The aim of this study was to determine whether the inhibitory action of ATP on sympathetic neuroeffector transmission in the isolated pulmonary artery is due to ATP itself or one of its dephosphorylated breakdown products, ADP, AMP or adenosine. Furthermore, the mechanism of the inhibitory action was investigated. ATP (10(-6)-3 X 10(-4) M), the degradation-resistant ATP-analogue, beta, gamma-methylene-5'-triphosphate (10(-5)-3 X 10(-4) M), ADP (10(-6)-3 X 10(-4) M), AMP (10(-5)-3 X 10(-4) M), adenosine (10(-5)-3 X 10(-4) M) and 2-chloroadenosine (10(-7)-3 X 10(-4) M) reduced the contractions evoked by field-stimulation.
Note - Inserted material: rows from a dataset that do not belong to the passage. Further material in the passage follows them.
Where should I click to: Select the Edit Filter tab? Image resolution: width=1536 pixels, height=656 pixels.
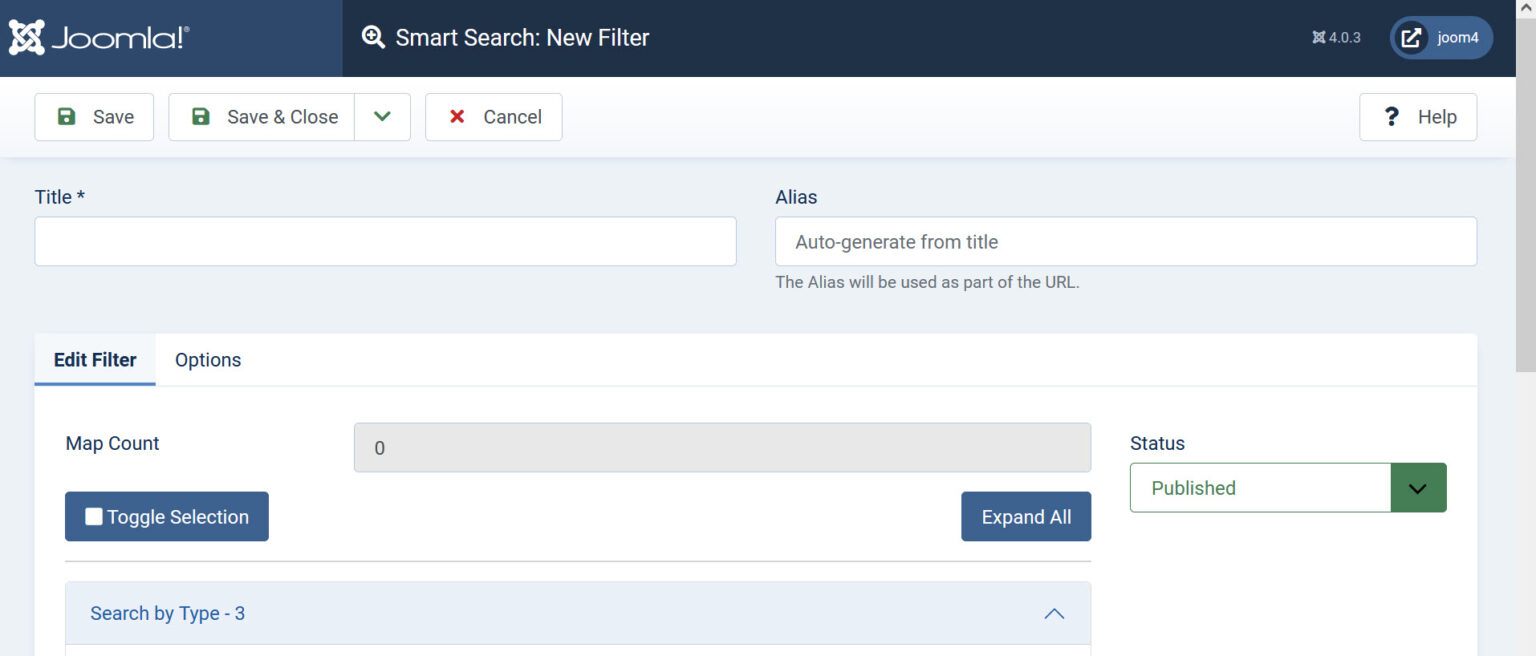pyautogui.click(x=94, y=359)
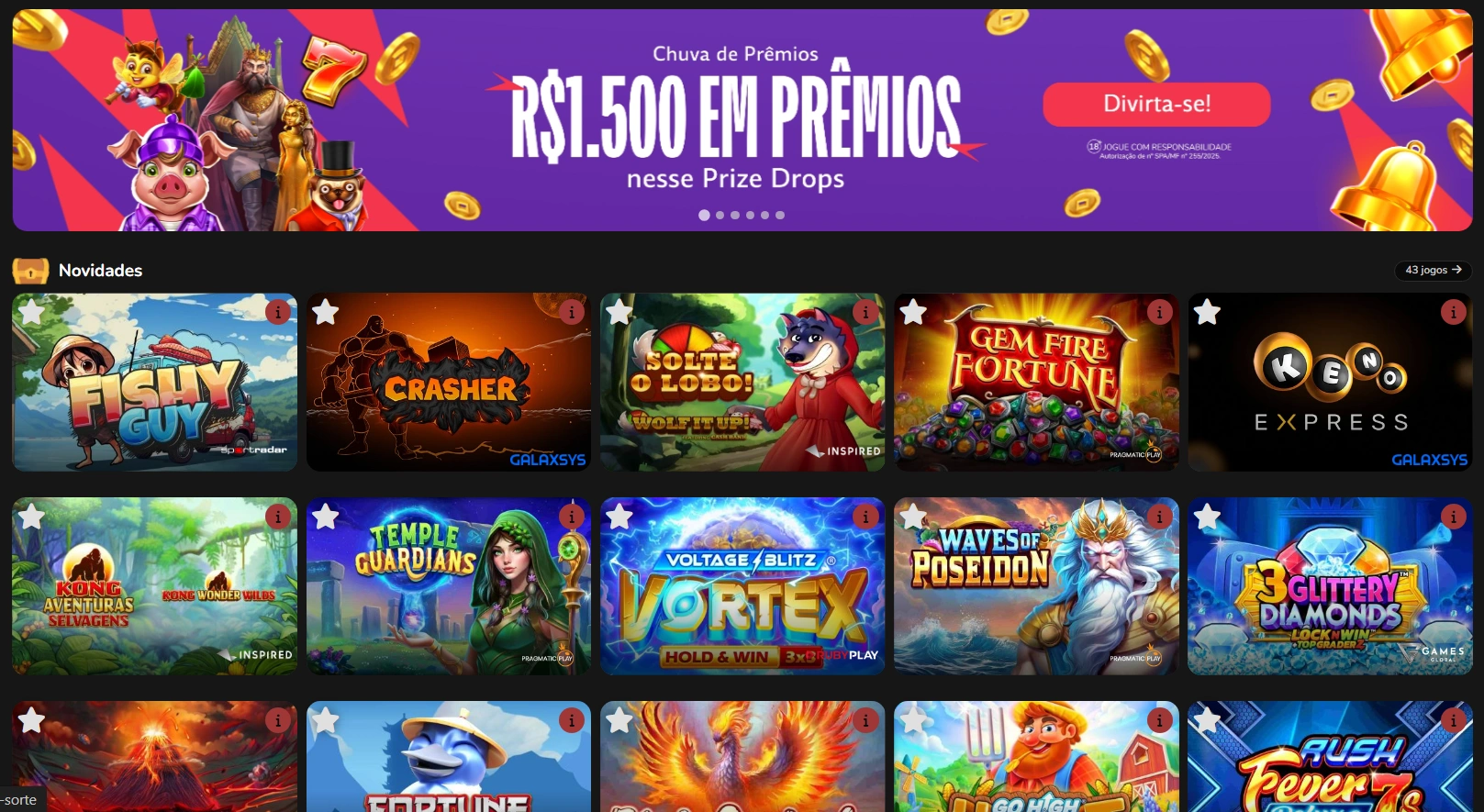The height and width of the screenshot is (812, 1484).
Task: Star the 3 Glittery Diamonds game
Action: tap(1207, 517)
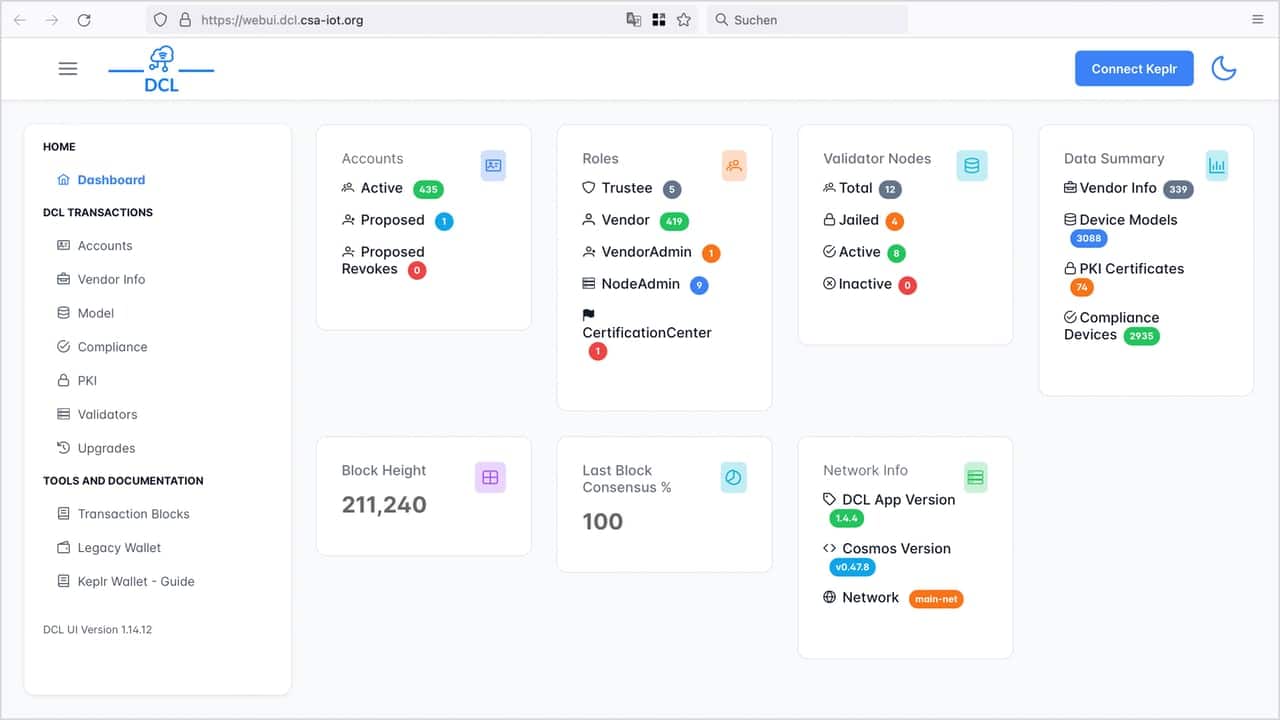This screenshot has width=1280, height=720.
Task: Open the hamburger sidebar menu
Action: tap(68, 69)
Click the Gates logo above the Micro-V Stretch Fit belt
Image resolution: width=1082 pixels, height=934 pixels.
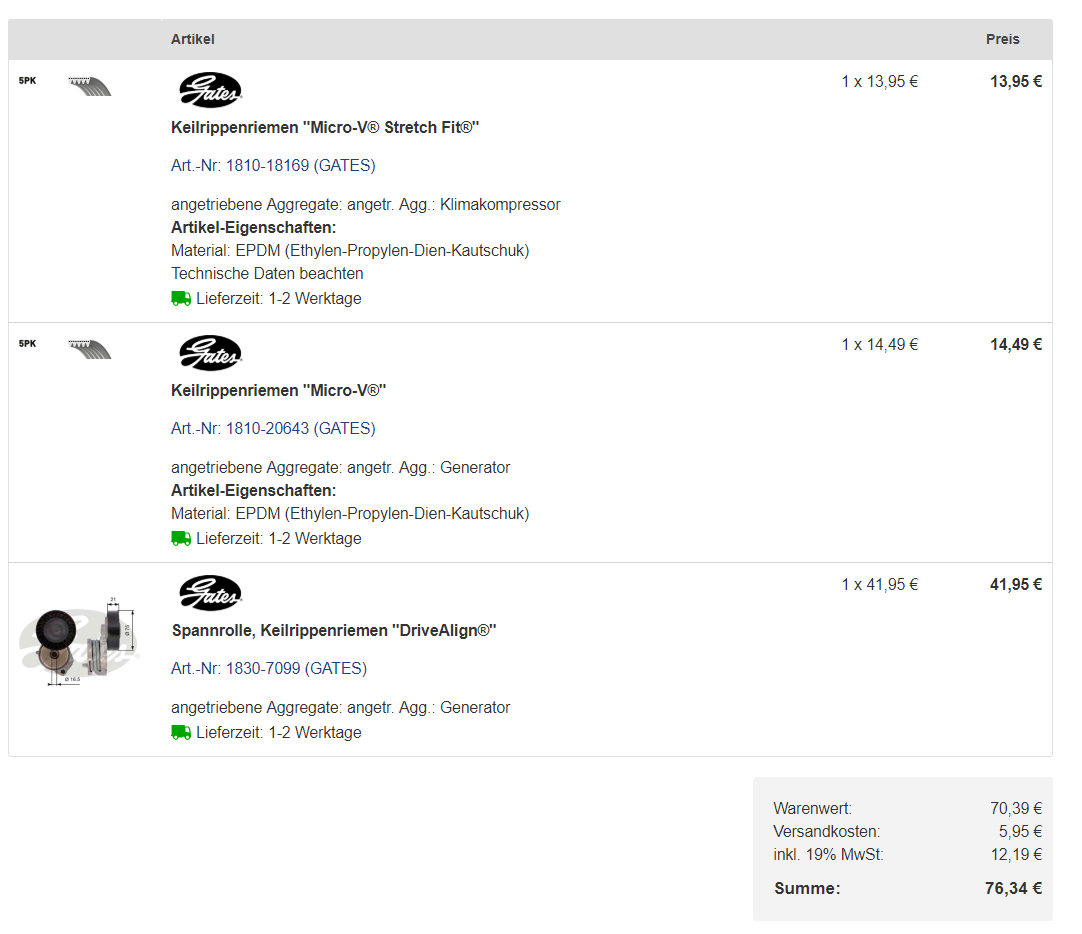pyautogui.click(x=210, y=90)
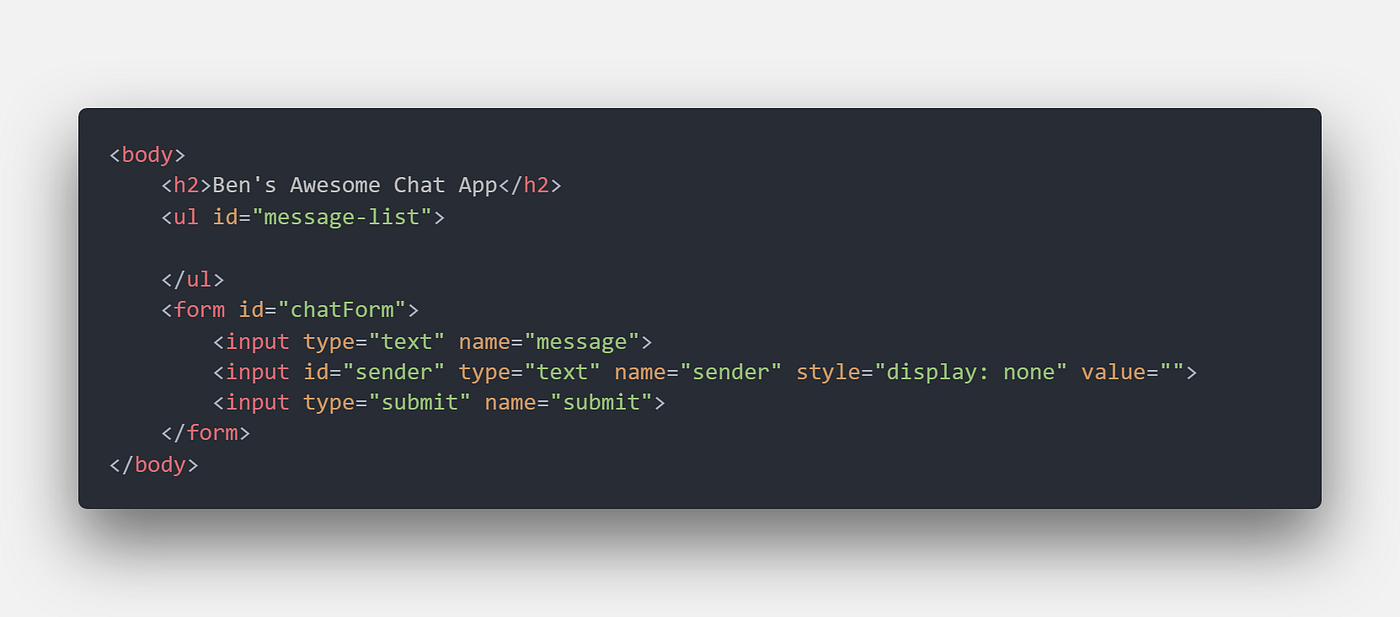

This was also the case for prostaglandin E2 (3 X 10(-9)-3 X 10(-7) M), while prostaglandin F2 alpha (1.4 X 10(-8) M) slightly augmented the neurogenic response. The time course of the inhibitory effect of purinergic compounds on the stimulation evoked contractions was studied. In the case of ATP and ADP the inhibition was biphasic: an initial marked block (1 min. after drug addition) which in the continued presence of either compound recovered partially 10 min. later and then remained almost constant for another 90 min. The other purinergic agents caused a monophasic reduction. In the presence of indomethacin (5 X 10(-5) M), ATP and ADP also reduced the neurogenic contractions in a monophasic manner. Indomethacin did not alter the beta, gamma-methylene-5'-triphosphate-induced inhibition. Dilazep (3 X 10(-6) M) plus deoxycoformycin (3.6 X 10(-6) M), augmented the inhibitory effect of ATP. In contrast, theophylline (5 X 10(-5) M) did not alter the effect of ATP. The inhibitory effect of ATP (10(-4) M) on stimulation-evoked contractions was inversely proportional to the extracellular Ca2+ concentration (0.3-5.2 mM) and to frequency of stimulation (3-15 Hz). These results suggest that ATP initially causes a presynaptic inhibition of noradrenaline release evoked by field-stimulation. This phase I block is probably mainly due to an ADP-mediated short-lasting release of prostaglandins of the E type. The continuous inhibition (phase II) is probably due to ATP and its metabolites, possibly mainly adenosine. The phase II inhibition may possibly involve a decreased entry of Ca2+ into adrenergic nerve terminals during depolarization.